In June 1912 in Kristiania he married Dagny Vegerd Guldberg (1887–1978), and became a son-in-law of physician Carl Johan Guldberg. His daughter Synnøve, born 1915, married economist Leif Holbæk-Hanssen.

==Later career==
In 1912 Krogness was hired as manager of the aurora borealis observatory at Haldde in Kåfjord, Alta. He also lived there with his family, and from 1915 he had company by fellow researcher Olaf Devik. The two successfully suggested the establishment of a geophysical institute in Tromsø; both moved there to work in 1918. Krogness was the institute's manager from 1918 to 1922. Their work culminated in the establishment of "Værvarslinga for Nord-Norge", the weather forecast of Northern Norway, in 1922.

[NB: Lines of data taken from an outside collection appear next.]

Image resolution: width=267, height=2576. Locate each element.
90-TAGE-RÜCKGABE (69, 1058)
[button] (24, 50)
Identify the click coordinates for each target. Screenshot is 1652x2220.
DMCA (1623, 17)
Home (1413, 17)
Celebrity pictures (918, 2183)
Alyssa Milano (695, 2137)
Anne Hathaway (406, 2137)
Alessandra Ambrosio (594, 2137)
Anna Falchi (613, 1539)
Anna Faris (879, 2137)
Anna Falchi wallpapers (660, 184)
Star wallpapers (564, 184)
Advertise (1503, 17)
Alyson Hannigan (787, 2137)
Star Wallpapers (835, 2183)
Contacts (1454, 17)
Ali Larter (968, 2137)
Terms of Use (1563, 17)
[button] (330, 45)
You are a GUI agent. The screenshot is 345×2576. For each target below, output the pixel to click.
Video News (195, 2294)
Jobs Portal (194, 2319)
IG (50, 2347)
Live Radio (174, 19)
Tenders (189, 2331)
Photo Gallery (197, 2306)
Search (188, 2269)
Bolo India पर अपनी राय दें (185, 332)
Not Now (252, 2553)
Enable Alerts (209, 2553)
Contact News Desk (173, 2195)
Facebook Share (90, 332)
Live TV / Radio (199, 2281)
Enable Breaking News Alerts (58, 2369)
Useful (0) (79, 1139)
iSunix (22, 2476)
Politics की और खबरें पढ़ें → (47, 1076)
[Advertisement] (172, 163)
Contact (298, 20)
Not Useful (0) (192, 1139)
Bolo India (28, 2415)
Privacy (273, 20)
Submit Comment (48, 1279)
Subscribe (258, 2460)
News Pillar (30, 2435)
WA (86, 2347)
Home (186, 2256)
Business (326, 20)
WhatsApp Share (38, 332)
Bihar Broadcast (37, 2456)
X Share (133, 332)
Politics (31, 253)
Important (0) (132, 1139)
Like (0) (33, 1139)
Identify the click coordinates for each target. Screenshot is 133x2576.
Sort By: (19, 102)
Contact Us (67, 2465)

Krogness also founded the magnetical observatory at Dombås in 1916, and in Tromsø Museum he was a board member from 1919 to 1923 and chairman from 1923 to 1928. He co-founded the nationwide Norsk Geofysisk Forening and chaired it from 1927 to 1928, and also founded the local branch of the Norwegian Polytechnic Society in Tromsø. He also co-founded the Komiteen for de Vitenskapelige Institusjoner i Tromsø, which proposed the establishment of a university in Northern Norway (the University of Tromsø opened in 1972).

From 1928 he was a professor in terrestrial magnetism and physical cosmology at Bergen Museum. He died in May 1934 in Fana. He was decorated with the Légion d'honneur and the Order of the Crown of Italy. In 1937 a stone monument to him was unveiled at Nesttun Church, and a road in Tromsø has been named after him.